子供にかかるプレッシャーというのは、時には、大人のものより非常に強烈なこともあると思います。というのは、大人になると、私たちはこういう問題を受け入れられるように、いろいろな経験を経て、多少なりとも訓練され、十分に強くなっているからです。けれども、子供たちは比較的繊細で、無垢で、無力なので、どちらの方向へ行ったらいいかわからないし、どのように自分を表現していいのかもわからないのです。彼らは恐がっています。臆病で、内気です。ですから、私は子供でいるということや、若者でいるということが、小説で描かれているほど、実に素晴らしいものだとは思えないのです。
ですから、子供たちが何か悪いことをした時、それは完全に彼らの過ちというわけではないのです。状況や、社会のプレッシャーや、環境や、家族の背景といった多くの要素が入り混じっているのです。ですから、良い両親や家族がいて、家族の中にいて幸福で愛されていると感じられる子供たちは運がいいのです。私は若い頃、それほどそう感じたことはありませんでした。けれども、両親と一緒に真理の道を修行している子供たちは、かなり幸運であることは間違いありません。彼らには頼るべき内面の慰めがあるからです。そして、この世界のプレッシャーの中で成長し、生き抜いていくのに必要な強さと智慧をたくさん与えてくれるからです。

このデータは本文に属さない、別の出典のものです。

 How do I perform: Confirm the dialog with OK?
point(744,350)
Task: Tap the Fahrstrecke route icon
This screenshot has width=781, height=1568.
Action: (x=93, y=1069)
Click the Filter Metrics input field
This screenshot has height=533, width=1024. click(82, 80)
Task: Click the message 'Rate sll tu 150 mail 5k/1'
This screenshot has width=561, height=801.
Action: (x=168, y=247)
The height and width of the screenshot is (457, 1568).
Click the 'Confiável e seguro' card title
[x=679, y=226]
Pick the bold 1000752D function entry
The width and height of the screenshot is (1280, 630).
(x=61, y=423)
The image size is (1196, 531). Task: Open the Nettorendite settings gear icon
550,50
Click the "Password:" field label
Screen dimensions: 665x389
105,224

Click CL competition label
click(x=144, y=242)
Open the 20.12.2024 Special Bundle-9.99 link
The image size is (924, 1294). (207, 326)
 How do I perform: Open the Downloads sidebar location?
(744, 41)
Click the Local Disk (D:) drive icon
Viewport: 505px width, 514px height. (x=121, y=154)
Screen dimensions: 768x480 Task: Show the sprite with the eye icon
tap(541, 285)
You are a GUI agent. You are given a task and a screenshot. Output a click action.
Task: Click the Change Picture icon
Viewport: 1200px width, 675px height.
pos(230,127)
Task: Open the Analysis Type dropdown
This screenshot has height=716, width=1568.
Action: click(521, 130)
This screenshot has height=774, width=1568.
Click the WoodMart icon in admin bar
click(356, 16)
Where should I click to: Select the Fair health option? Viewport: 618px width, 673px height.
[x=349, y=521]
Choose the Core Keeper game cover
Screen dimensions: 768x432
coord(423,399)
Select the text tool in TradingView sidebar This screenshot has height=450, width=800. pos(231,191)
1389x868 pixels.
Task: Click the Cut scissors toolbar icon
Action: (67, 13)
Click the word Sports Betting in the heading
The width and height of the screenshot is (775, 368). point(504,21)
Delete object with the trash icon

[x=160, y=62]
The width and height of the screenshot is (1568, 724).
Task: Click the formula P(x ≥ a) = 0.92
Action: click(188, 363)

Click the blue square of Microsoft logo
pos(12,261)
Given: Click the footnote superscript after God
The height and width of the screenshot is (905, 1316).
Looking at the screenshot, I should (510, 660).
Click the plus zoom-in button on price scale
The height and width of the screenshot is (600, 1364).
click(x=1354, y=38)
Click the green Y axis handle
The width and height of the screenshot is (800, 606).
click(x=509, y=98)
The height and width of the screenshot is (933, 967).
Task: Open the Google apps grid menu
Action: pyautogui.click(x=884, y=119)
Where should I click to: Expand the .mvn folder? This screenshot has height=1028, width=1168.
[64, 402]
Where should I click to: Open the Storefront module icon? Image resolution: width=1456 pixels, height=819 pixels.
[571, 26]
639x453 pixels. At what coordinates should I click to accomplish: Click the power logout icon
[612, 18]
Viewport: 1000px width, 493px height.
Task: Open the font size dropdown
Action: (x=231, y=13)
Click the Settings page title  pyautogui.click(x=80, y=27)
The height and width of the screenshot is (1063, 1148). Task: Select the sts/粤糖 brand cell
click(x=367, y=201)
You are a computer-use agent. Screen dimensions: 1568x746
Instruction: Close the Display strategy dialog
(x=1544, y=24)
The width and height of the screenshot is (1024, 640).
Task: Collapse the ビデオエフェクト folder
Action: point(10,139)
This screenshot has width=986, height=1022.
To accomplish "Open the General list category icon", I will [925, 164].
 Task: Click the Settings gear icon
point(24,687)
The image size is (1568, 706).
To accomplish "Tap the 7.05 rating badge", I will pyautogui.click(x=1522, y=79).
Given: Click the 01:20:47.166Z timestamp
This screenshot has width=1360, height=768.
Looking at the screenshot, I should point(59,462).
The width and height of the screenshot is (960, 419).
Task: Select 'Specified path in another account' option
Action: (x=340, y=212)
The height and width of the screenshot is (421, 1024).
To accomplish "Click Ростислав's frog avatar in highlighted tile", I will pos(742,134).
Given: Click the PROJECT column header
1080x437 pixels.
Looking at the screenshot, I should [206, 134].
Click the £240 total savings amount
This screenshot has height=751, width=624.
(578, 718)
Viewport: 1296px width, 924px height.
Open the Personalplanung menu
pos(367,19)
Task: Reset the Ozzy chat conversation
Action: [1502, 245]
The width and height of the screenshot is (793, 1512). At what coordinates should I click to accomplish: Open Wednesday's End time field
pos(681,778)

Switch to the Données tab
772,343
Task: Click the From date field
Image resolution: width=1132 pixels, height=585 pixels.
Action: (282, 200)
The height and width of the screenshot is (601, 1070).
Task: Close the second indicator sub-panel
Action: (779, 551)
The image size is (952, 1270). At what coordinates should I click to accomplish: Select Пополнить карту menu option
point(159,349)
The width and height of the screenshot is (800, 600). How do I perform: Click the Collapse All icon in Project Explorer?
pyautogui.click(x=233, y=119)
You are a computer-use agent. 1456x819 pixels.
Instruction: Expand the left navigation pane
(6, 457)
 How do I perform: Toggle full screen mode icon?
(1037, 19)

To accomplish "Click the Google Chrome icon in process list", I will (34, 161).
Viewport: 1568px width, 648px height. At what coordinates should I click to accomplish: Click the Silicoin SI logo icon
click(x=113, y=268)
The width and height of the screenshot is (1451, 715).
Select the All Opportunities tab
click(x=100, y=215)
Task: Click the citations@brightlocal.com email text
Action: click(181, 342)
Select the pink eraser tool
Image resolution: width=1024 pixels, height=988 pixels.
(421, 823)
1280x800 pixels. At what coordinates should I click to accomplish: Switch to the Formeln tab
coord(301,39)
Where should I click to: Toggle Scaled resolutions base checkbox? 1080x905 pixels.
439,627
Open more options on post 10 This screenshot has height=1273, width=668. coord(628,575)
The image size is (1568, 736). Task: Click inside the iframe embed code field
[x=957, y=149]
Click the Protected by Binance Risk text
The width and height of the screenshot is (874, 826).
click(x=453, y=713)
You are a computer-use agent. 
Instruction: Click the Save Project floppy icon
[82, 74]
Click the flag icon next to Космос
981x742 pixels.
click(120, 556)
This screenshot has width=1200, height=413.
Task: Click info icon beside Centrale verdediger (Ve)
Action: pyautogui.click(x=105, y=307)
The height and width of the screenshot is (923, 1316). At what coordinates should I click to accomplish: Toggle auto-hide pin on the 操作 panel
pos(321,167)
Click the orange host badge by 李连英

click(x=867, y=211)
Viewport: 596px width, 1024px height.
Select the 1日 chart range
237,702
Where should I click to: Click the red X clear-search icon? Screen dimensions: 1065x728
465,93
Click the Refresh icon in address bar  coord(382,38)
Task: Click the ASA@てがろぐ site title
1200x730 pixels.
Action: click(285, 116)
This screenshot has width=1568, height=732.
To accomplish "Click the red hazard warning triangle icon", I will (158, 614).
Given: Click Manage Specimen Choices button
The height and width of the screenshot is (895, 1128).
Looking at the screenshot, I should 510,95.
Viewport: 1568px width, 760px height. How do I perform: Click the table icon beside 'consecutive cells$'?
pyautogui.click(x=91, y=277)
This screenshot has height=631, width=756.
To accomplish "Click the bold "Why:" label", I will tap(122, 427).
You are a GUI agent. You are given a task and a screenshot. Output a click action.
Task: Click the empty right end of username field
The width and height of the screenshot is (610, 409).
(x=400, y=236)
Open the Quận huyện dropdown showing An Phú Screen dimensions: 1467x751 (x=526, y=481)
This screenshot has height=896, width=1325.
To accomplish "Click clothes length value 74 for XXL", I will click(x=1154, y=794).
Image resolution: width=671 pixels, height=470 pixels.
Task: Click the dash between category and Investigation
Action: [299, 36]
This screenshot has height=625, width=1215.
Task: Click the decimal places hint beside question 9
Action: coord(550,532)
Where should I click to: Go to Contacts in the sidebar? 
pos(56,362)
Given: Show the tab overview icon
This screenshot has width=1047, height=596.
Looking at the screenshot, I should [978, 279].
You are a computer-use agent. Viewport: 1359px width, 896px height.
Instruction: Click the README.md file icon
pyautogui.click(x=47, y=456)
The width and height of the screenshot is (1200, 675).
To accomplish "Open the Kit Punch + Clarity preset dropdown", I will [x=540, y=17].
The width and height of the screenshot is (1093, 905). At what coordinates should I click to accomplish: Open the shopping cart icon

時には、両親や家族だけでは、私たちが人生を切り抜けていくための心理的な要求を満足させたり、内面の強さを与えたりできないこともあります。というのは、両親に話せないようなこともたくさんあるからです。両親には両親の問題やプレッシャーがあります。たとえ両親が子供たちをもっと愛し、プレッシャーをもっと共有してあげたいと思っても、人間の力では完全にそうすることはできないのです。
ですから、私はすべての子供たちが観音法門を学び、菜食をするべきだと思っています。彼らに問題があれば、私に話すことができます。それは、悪い友達のところに行って話すよりいいからです。私は彼らの父や母、友人や恋人、教師や何にでもなれます。それは、彼らが青少年期を乗り切る助けとなるでしょう。やがて成長した時には、彼らは自分で何でもできるようになるのです。